The Jabra Sound+ companion app for Android and iOS has a five-band customizable EQ in addition to several user presets (as well as a separate EQ for phone calls). The app also allows for several customized settings, such as one-touch access to Alexa, Google Assistant, and Siri, or letting you choose whether you want to automatically pause or play when one earpiece is removed. The earphones are compatible with Bluetooth 5.0, and support AAC and SBC Bluetooth codecs, but not AptX.
Jabra estimates battery life to be roughly 7.5 hours, with a charging case that delivers up to 28 additional hours, though your results will vary with your volume levels. These battery stats are identical to the Elite 75t.
Internally, a 6mm driver in each ear delivers a frequency range of 20Hz to 20kHz. On tracks with intense sub-bass content, like The Knife’s “Silent Shout,” the earphones produce absolutely thunderous bass depth, and somehow do so without completely upsetting the balance of the mix. Those who prefer a more balanced sound signature with less thump, however, will likely want to dial things back a bit in the app’s EQ.
Bill Callahan’s “Drover,” a track with far less deep bass in the mix, gives us a better sense of the general sound signature. The drums are indeed thunderous here, so bass lovers and those motivated by booming lows while exercising will be thrilled.
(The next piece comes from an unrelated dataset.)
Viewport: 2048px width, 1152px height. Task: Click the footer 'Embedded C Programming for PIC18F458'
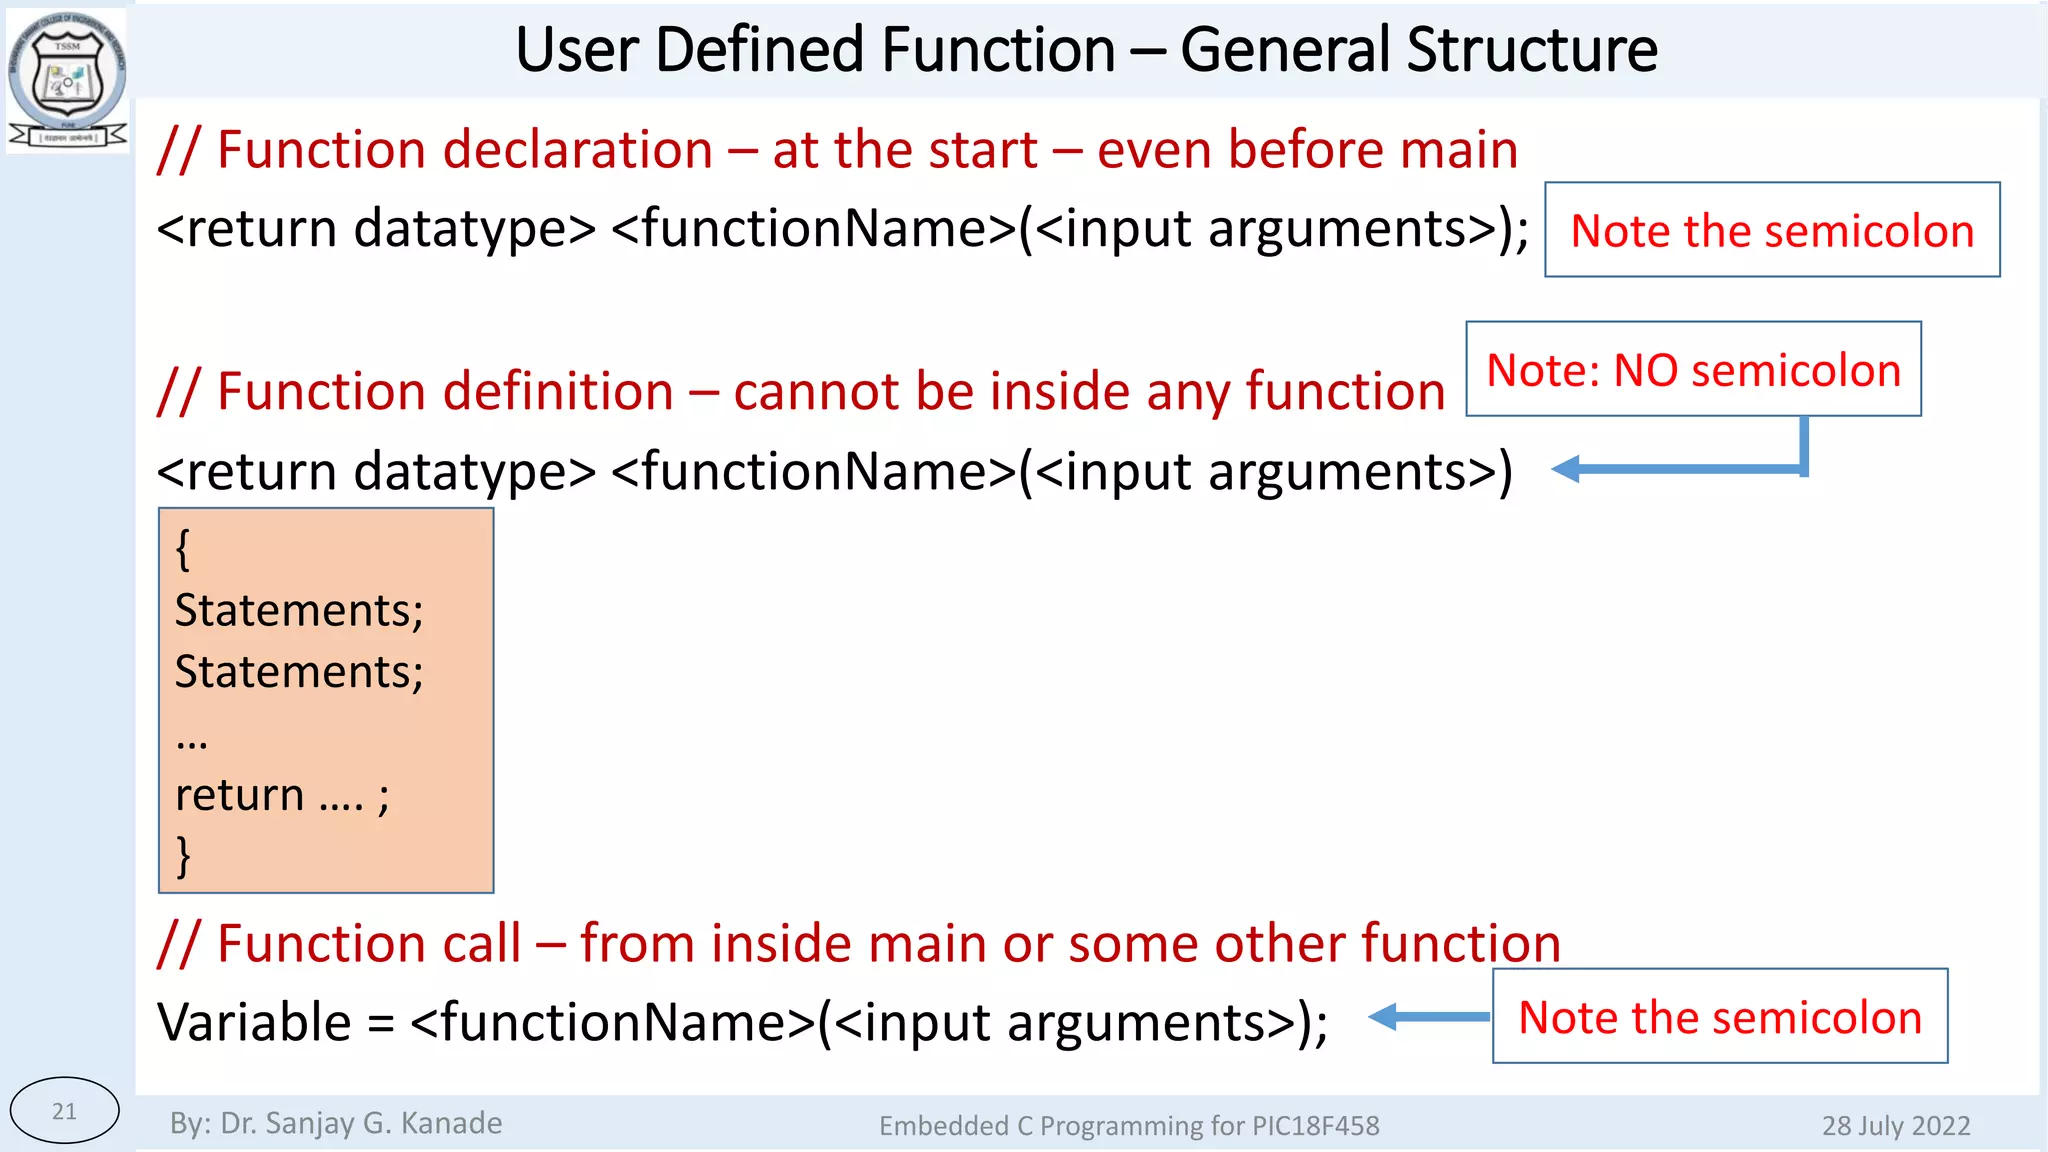tap(1129, 1126)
The high-frequency presence is also excellent, and Callahan’s vocals and the acoustic strums get some crisp treble edge. Dialing back the lows in the app can take things from booming to full, round, and natural.
On Jay-Z and Kanye West’s “No Church in the Wild,” the kick drum loop receives plenty of high-mid presence, allowing its attack to retain most of its punchiness. We also hear the vinyl hiss and crackle move forward in the mix somewhat—there’s a lot of high-frequency tweaking and sculpting happening here. The sub-bass synth hits that punctuate the beat are intense, with some of the most subwoofer-like response you’ll hear through a pair of earphones. And yet the vocals are delivered cleanly and clearly, though it sounds as if they are doing battle with the lows if you boost the bass even slightly.
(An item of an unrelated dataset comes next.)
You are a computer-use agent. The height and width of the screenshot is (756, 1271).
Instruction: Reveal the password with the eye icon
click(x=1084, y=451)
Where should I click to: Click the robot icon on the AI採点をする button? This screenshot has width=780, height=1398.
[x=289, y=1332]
Orchestral tracks, like the opening scene from John Adams’ The Gospel According to the Other Mary, get more low-frequency boosting than most listeners will want, so you’ll probably choose to dial back the lows somewhat in the app. The higher-register brass, strings, and vocals retain their prominent, crisp place in the spotlight, however.
The MEMS mic array offers excellent intelligibility. Using the Voice Memos app on an iPhone 8, we could understand each word we recorded cleanly and clearly, with little or no Bluetooth distortion. There was even a little bass presence to the recording. When on calls, the earphones do an excellent job of feeding your voice through the drivers, as well—you hear yourself clearly, and as a result tend to talk less loudly.
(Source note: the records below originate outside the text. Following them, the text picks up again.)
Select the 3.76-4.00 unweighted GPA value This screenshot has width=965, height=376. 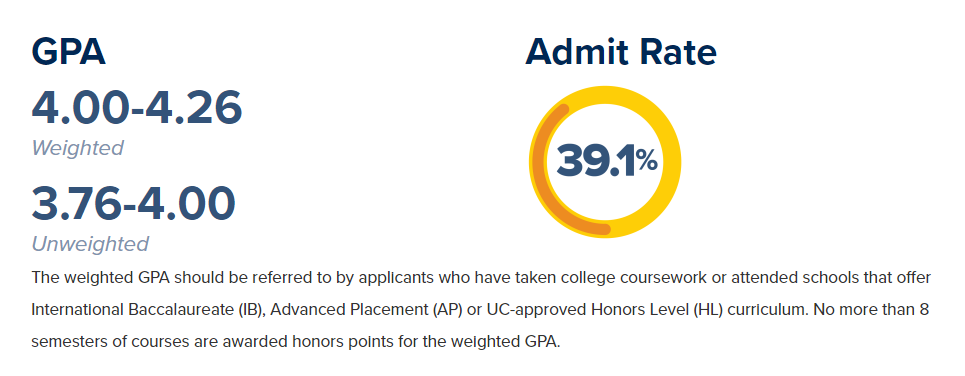[x=134, y=204]
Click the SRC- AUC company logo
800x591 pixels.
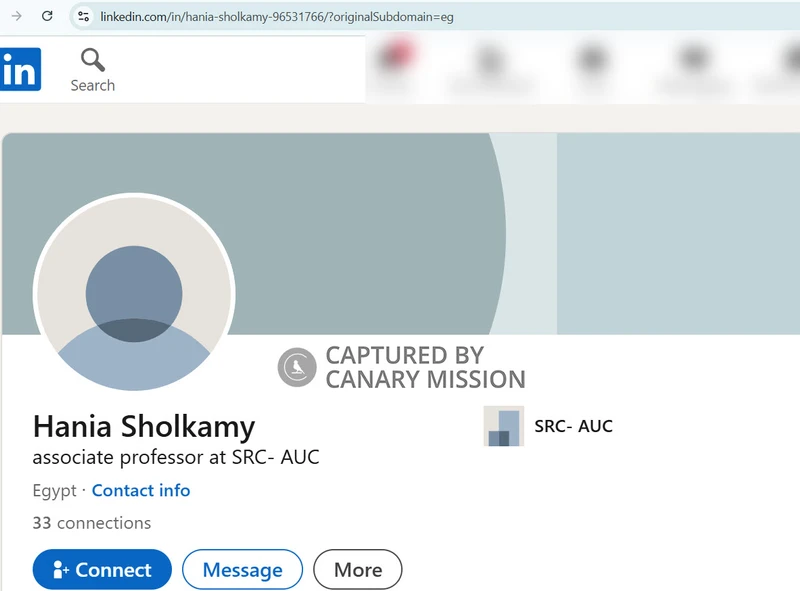(504, 426)
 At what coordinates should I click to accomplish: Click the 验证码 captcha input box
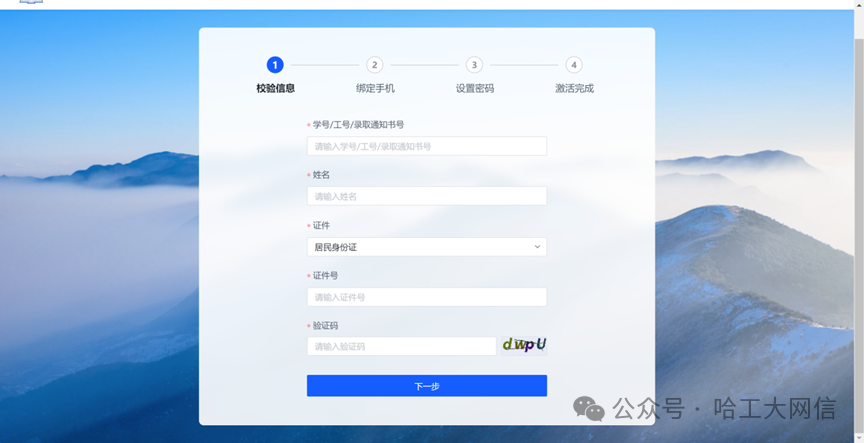(401, 346)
We think the Elite Active 75t earphones are worth the $20 premium over the standard model thanks to extra-secure, fully waterproof design. How do they fare against the $250 AirPods Pro? Well, do you want in-ear noise cancellation and seamless integration with your iOS device? If so, the AirPods Pro have the edge there. If it’s a better IP rating, a more secure in-ear fit, and an app with audio and operational customization, Jabra has the edge, and earns our Editors’ Choice. If both of these models are too expensive, we still recommend the slightly less pricey Elite 75t, or, for significantly less, the $80 Anker Soundcore Liberty Air.